Now before you go and say well done and patting yourself on the back, this is removing a lot of context away from the story. I believe you are sitting in a great place if you were most efficient with value, and you spent all of your auction budget. My team The Foundation finds itself there, so take that bias for what it is worth.

If you did not spend all of your auction money and you were not efficient in how you spent the money either, well you may have some extra work to do. Maybe your projections and targets are valued differently than how FanGraphs did and if so you’re probably okay! FanGraphs and projections are wrong more often than not.

Going a step further, let us take a look at everyone’s “best value”. What you should see below is a table that has the FanGraphs calculator value, how much they were paid for in the auction, and then the difference.

 

ss+(2016-03-13+at+10.06.30)

The best value of the day was projections wonder-boy Wei-Yin Chen who was bought for $17, and had been projected to be worth $48. Chen’s transition to the National League, to the Marlins ballpark and being away from the American League East is likely positive.

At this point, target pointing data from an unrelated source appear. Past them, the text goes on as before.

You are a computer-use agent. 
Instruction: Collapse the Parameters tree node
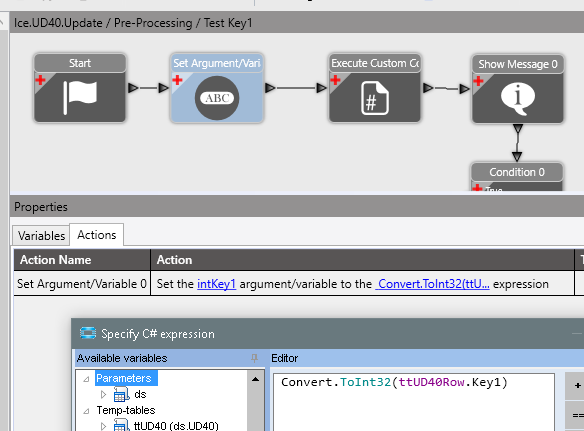(86, 379)
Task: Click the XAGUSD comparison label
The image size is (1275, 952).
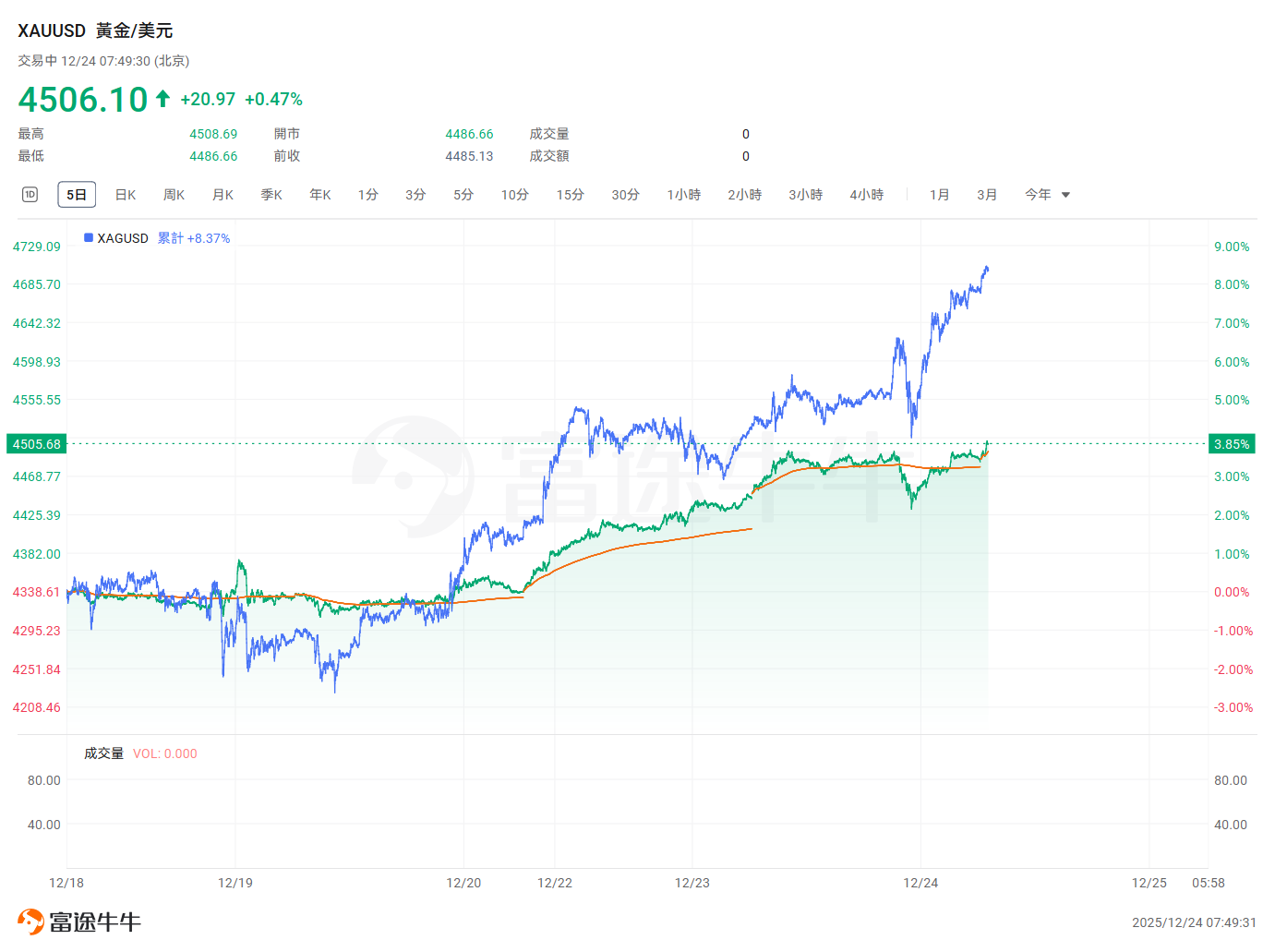Action: pos(123,238)
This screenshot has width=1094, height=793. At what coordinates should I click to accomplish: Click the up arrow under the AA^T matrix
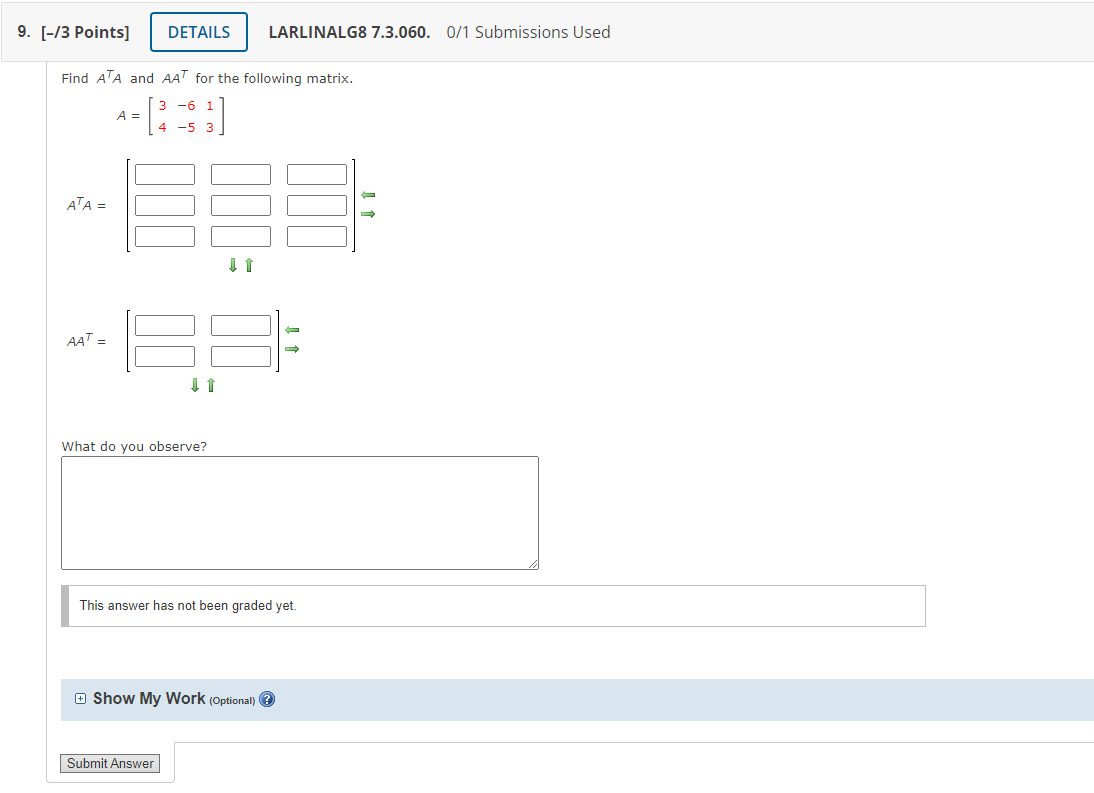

It does seems like pitchers stole the value show: Alex Wood, CJ Wilson, James Shields, Jeff Samardzija and Jimmy Nelson were their representative team’s best value and created over $20 in value per player. Outfielders might be the next undervalued commodity in the draft as you see Alex Gordon, Nick Markakis, Melky Cabrera, Josh Reddick and Khris Davis on the list above.

Finally, we also have a look at each team’s “worst” value. Now, I must warn you. If you’re the kind of guy who’s into the hot young star and cannot stand to see them in any negative light, please look away.

ss+(2016-03-13+at+10.03.38)

Corey Seager, Addison Russell, Carlos Correa and Byron Buxton. Phew these boys cost a pretty penny to claim. Trea Turner, Noah Syndergaard, Randal Grichuk and Jurickson Profar were all also coveted prospects on draft day. None of those guys are terribly far off in lost value, they’re all capable of being worth what they’re paid. Plus we have discussed before about the opportunity cost of getting said players. There is value in these overspends. But, how much?